▶ _TASK DIRECTIONS_:
In the records below, find every line that contains "will" and list it.

::: DATA FOR THIS TASK :::

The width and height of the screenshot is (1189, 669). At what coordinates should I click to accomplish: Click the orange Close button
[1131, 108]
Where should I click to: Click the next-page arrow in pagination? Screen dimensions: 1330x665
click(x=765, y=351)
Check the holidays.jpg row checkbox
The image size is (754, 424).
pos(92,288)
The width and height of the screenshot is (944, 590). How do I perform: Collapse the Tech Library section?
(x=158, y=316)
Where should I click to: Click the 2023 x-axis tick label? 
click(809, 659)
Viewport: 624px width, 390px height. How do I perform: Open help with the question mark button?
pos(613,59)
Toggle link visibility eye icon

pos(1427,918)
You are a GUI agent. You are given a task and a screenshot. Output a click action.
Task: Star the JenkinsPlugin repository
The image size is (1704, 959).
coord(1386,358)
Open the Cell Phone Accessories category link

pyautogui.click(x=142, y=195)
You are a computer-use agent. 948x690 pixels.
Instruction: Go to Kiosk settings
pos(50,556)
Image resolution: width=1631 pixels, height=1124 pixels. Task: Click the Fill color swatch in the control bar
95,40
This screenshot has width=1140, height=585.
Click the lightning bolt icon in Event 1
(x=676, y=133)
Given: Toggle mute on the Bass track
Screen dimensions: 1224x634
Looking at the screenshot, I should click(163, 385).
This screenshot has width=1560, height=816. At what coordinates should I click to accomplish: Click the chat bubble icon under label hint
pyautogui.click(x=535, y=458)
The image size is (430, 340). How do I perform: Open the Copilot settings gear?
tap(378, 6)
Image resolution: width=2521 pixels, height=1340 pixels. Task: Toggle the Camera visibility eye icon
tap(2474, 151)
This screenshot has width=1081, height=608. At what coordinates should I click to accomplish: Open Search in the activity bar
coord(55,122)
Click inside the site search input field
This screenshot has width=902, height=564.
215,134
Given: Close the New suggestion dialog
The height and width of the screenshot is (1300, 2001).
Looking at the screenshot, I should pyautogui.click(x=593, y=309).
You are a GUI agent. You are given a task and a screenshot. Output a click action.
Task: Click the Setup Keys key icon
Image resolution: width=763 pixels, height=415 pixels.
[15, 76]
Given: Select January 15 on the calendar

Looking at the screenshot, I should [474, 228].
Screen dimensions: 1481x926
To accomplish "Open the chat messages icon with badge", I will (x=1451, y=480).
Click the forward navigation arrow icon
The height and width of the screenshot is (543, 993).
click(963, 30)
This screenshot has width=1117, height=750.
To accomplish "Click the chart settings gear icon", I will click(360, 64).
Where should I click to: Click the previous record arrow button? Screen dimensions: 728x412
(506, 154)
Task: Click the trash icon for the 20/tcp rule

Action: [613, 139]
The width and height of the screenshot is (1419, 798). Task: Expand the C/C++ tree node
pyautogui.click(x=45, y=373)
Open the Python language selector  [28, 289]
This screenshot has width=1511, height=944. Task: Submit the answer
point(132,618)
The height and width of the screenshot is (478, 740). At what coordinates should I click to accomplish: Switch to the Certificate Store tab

:::

▶ _EXERCISE SOLUTION_:
To accomplish "Open the chat messages icon with badge", I will (x=1451, y=480).
To accomplish "Click the chart settings gear icon", I will click(360, 64).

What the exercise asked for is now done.